Does The Lag Time Between Radicle And Epicotyl Emergences In Acorns Of Pedunculate Oak (Quercus Robur L.) Depend On The Duration Of Cold Stratification And Post-Stratification Temperatures? Modelling With The Sigmoidal Growth Curves Approach

The objective of this study was to determine how the current (10-16 weeks) and predicted future (2-8 weeks) length of cold stratification and current and predicted future post-stratification temperatures influence radicle and epicotyl emergence in acorns of Quercus robur. We tested radicle and epicotyl emergence at two temperatures corresponding to the current (15/6 degrees C) and predicted future early autumn and spring temperatures (25/15 degrees C) in Poland. We fitted models to describe and derive parameters for radicle and epicotyl emergences over time. The parameters included maximum percentage, rate of emergences, time to achieve the maximum emergence rate, emergence delay and time to 50% emergence.
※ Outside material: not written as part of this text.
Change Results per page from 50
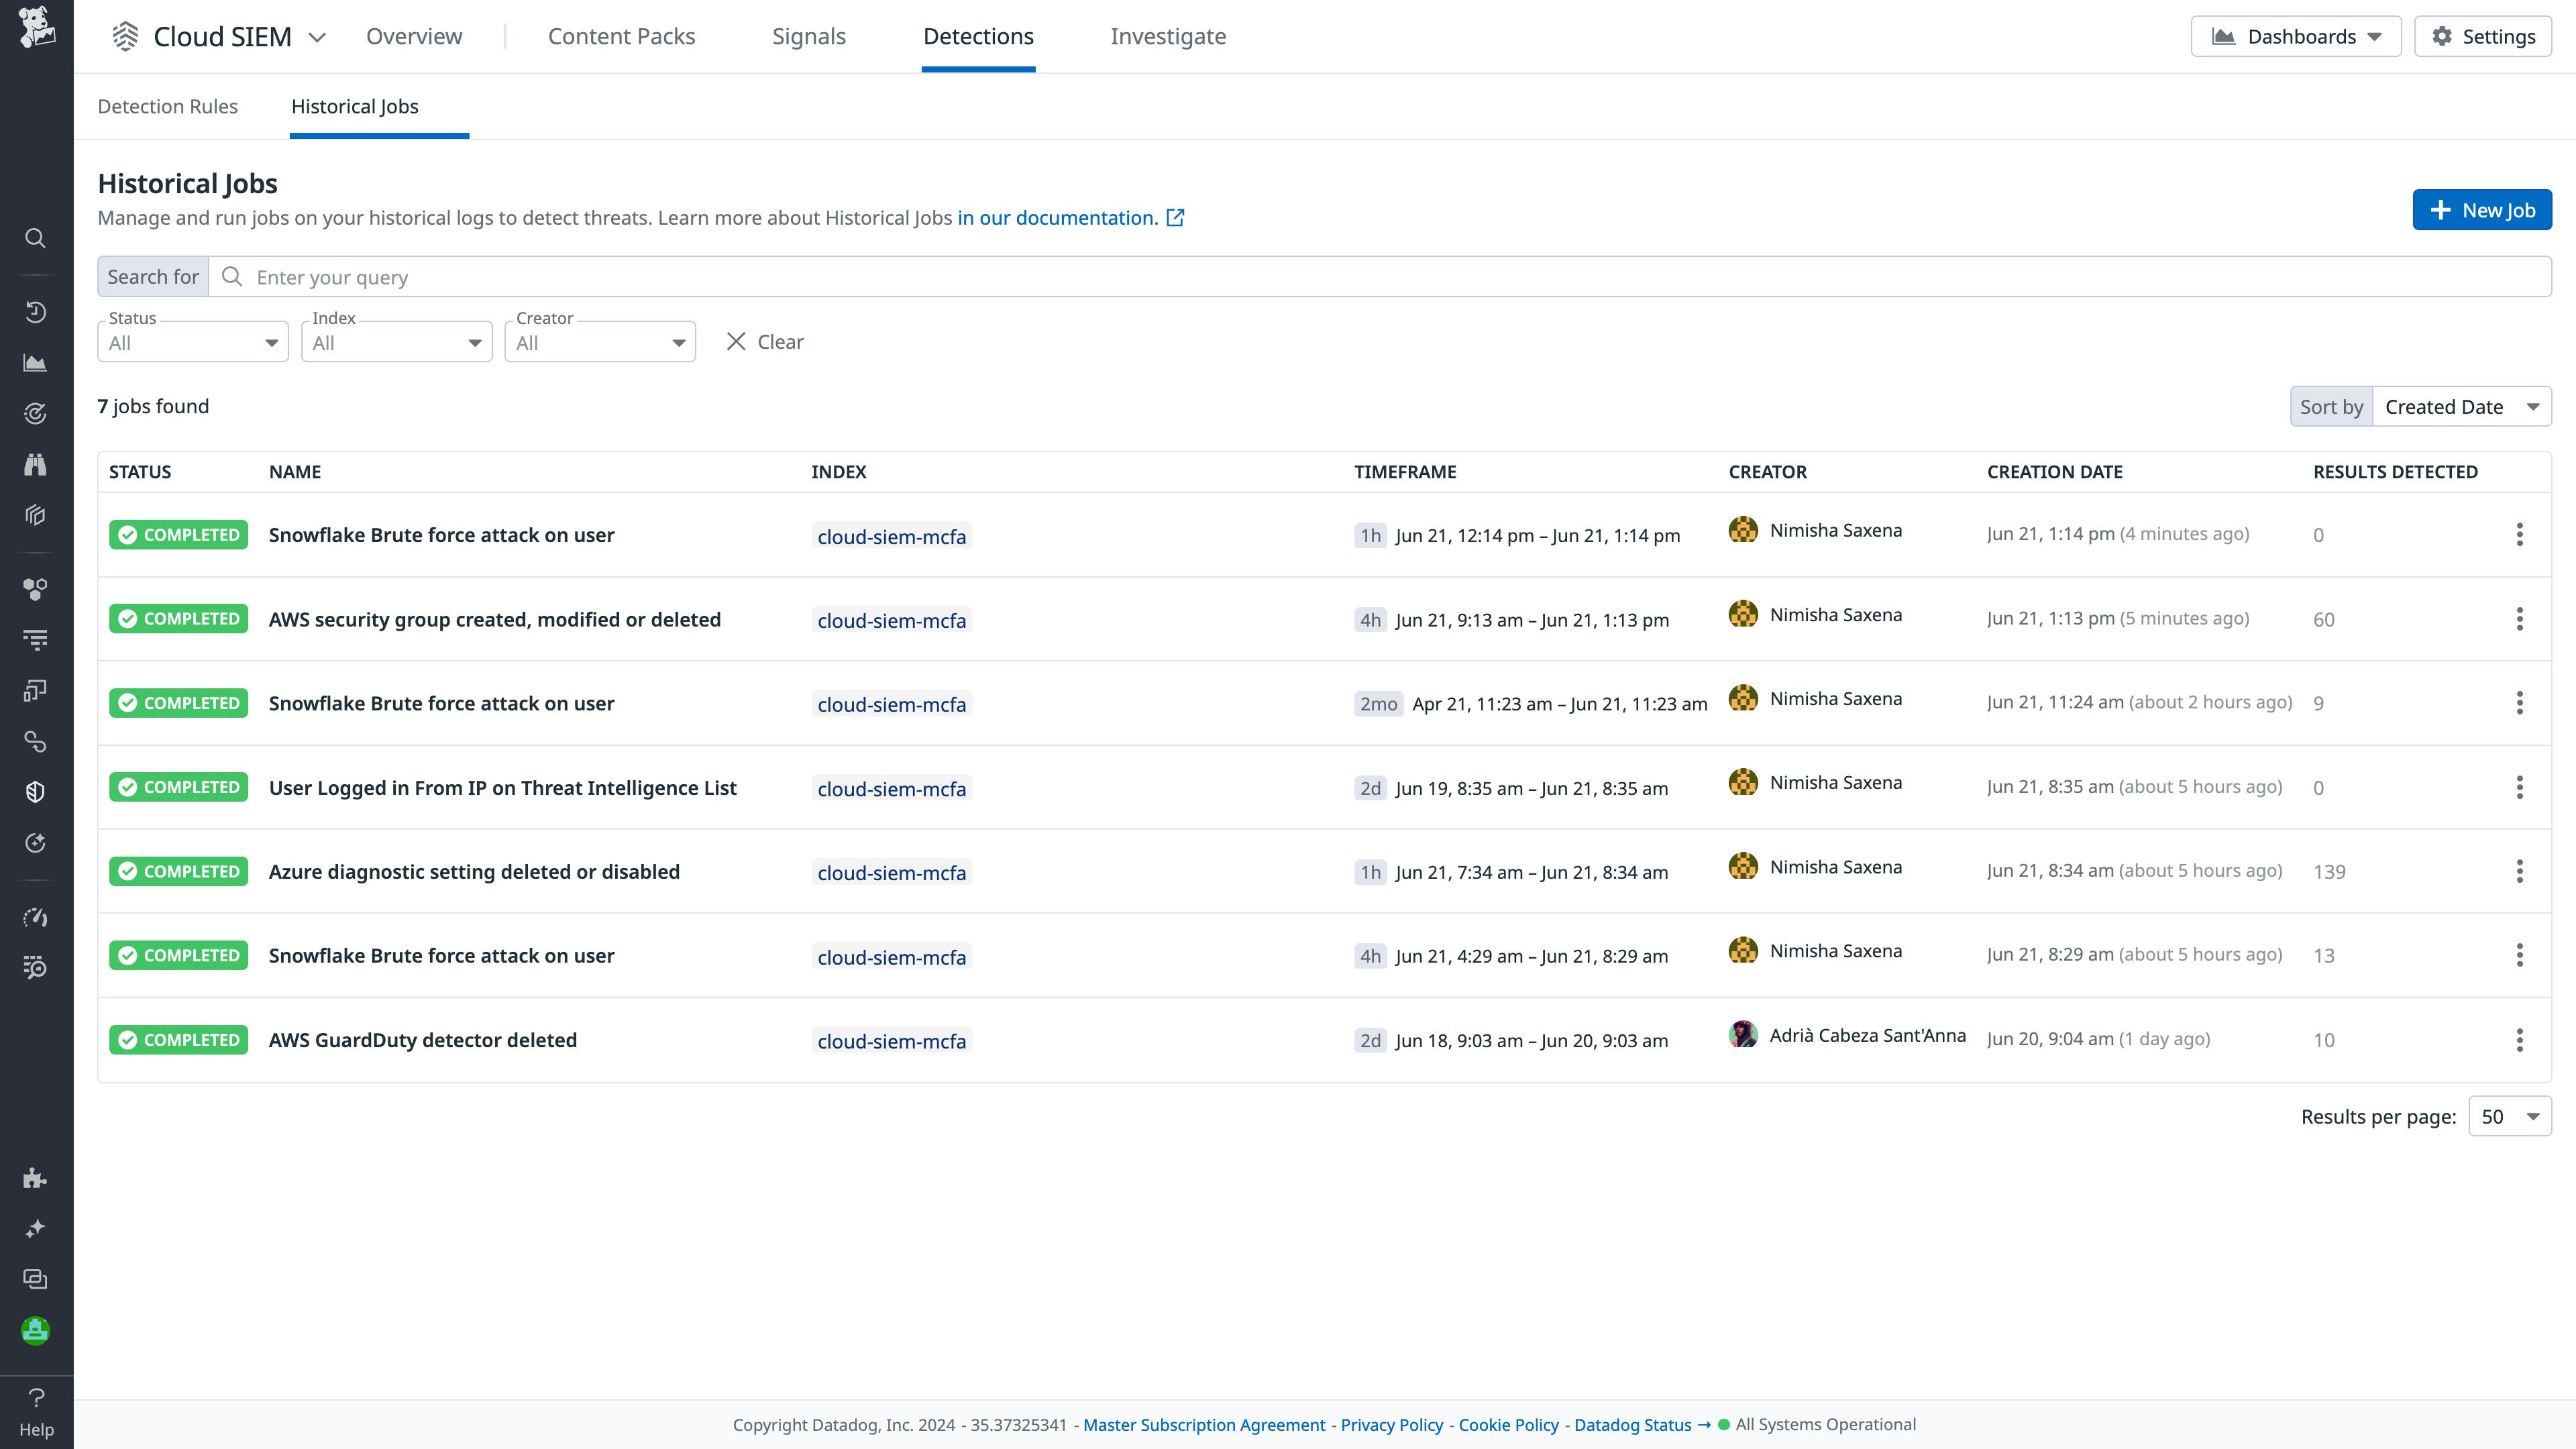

In most cases, the Gompertz model was the best fit, but in a few cases, the logistic model was the best. Richard's model for most of the cases did not converge. This model, according to both information criteria values, was the best fit for epicotyl emergence at 15/6 degrees C following 8 weeks of cold stratification. Richard's model was also the best fit for epicotyl emergence at 25/15 degrees C following 14 weeks of stratification.. Our results indicate that at temperatures typical for early autumn (15/6 degrees C), the time necessary for radicle emergence from 50% of acorns was longer than that from acorns placed at 25/15 degrees C. Four weeks of cold stratification extended 50% radicle emergence at 15/6 degrees C to 70 d, whereas 12 weeks of stratification shortened the time to 11 d. When the acorns were incubated at 25/15 degrees C, radicle emergence occurred faster than at 15/6 degrees C and the time lag between radicle and epicotyl was shorter.